[Start of section]

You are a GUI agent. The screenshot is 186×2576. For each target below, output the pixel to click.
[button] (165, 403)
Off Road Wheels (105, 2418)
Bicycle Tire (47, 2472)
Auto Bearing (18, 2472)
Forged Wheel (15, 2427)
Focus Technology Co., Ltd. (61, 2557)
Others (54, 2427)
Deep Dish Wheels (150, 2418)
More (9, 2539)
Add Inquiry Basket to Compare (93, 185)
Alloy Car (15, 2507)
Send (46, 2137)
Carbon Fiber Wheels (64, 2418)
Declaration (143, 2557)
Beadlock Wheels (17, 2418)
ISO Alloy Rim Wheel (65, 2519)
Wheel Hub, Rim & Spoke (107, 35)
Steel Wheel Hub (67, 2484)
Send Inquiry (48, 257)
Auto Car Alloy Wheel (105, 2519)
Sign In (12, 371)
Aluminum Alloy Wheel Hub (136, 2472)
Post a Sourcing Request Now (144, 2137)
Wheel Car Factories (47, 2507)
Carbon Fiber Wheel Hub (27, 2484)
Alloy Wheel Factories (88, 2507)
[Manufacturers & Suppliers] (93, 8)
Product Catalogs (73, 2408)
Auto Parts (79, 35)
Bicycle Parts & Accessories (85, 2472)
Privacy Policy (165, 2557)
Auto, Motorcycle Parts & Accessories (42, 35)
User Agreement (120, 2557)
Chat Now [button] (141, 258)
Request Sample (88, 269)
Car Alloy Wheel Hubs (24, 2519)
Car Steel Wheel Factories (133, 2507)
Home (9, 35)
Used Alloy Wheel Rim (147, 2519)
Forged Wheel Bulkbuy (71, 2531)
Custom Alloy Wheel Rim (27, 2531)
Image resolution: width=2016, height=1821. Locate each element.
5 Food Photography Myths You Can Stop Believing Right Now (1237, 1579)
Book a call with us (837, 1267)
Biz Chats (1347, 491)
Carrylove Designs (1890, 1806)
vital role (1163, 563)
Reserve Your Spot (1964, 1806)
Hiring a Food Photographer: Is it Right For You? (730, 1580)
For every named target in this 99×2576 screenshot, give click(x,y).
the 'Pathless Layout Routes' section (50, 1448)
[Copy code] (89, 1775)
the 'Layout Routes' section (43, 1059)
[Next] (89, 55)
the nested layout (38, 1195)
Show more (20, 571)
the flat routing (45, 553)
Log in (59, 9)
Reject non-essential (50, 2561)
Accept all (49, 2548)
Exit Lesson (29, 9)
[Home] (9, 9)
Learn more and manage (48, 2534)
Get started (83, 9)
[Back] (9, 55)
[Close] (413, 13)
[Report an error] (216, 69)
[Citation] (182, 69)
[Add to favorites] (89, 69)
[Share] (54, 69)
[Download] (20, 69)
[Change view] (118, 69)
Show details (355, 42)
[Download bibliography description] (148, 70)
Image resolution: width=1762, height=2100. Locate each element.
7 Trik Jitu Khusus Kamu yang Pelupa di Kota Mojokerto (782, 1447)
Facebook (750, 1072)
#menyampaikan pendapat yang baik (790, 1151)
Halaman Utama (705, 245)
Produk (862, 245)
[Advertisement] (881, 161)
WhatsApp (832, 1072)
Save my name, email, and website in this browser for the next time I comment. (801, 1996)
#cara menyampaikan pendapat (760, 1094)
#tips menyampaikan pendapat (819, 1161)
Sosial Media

[End of section]

== Exercise ==
Each record above must be transcribed exactly, and none may be skipped.

== Answer area ==
You are a GUI agent. The screenshot is 186×2576. For each target below, output the pixel to click.
[button] (165, 403)
Off Road Wheels (105, 2418)
Bicycle Tire (47, 2472)
Auto Bearing (18, 2472)
Forged Wheel (15, 2427)
Focus Technology Co., Ltd. (61, 2557)
Others (54, 2427)
Deep Dish Wheels (150, 2418)
More (9, 2539)
Add Inquiry Basket to Compare (93, 185)
Alloy Car (15, 2507)
Send (46, 2137)
Carbon Fiber Wheels (64, 2418)
Declaration (143, 2557)
Beadlock Wheels (17, 2418)
ISO Alloy Rim Wheel (65, 2519)
Wheel Hub, Rim & Spoke (107, 35)
Steel Wheel Hub (67, 2484)
Send Inquiry (48, 257)
Auto Car Alloy Wheel (105, 2519)
Sign In (12, 371)
Aluminum Alloy Wheel Hub (136, 2472)
Post a Sourcing Request Now (144, 2137)
Wheel Car Factories (47, 2507)
Carbon Fiber Wheel Hub (27, 2484)
Alloy Wheel Factories (88, 2507)
[Manufacturers & Suppliers] (93, 8)
Product Catalogs (73, 2408)
Auto Parts (79, 35)
Bicycle Parts & Accessories (85, 2472)
Privacy Policy (165, 2557)
Auto, Motorcycle Parts & Accessories (42, 35)
User Agreement (120, 2557)
Chat Now [button] (141, 258)
Request Sample (88, 269)
Car Alloy Wheel Hubs (24, 2519)
Car Steel Wheel Factories (133, 2507)
Home (9, 35)
Used Alloy Wheel Rim (147, 2519)
Forged Wheel Bulkbuy (71, 2531)
Custom Alloy Wheel Rim (27, 2531)
Image resolution: width=2016, height=1821. Locate each element.
5 Food Photography Myths You Can Stop Believing Right Now (1237, 1579)
Book a call with us (837, 1267)
Biz Chats (1347, 491)
Carrylove Designs (1890, 1806)
vital role (1163, 563)
Reserve Your Spot (1964, 1806)
Hiring a Food Photographer: Is it Right For You? (730, 1580)
For every named target in this 99×2576 screenshot, give click(x,y).
the 'Pathless Layout Routes' section (50, 1448)
[Copy code] (89, 1775)
the 'Layout Routes' section (43, 1059)
[Next] (89, 55)
the nested layout (38, 1195)
Show more (20, 571)
the flat routing (45, 553)
Log in (59, 9)
Reject non-essential (50, 2561)
Accept all (49, 2548)
Exit Lesson (29, 9)
[Home] (9, 9)
Learn more and manage (48, 2534)
Get started (83, 9)
[Back] (9, 55)
[Close] (413, 13)
[Report an error] (216, 69)
[Citation] (182, 69)
[Add to favorites] (89, 69)
[Share] (54, 69)
[Download] (20, 69)
[Change view] (118, 69)
Show details (355, 42)
[Download bibliography description] (148, 70)
Image resolution: width=1762, height=2100. Locate each element.
7 Trik Jitu Khusus Kamu yang Pelupa di Kota Mojokerto (782, 1447)
Facebook (750, 1072)
#menyampaikan pendapat yang baik (790, 1151)
Halaman Utama (705, 245)
Produk (862, 245)
[Advertisement] (881, 161)
WhatsApp (832, 1072)
Save my name, email, and website in this browser for the next time I comment. (801, 1996)
#cara menyampaikan pendapat (760, 1094)
#tips menyampaikan pendapat (819, 1161)
Sosial Media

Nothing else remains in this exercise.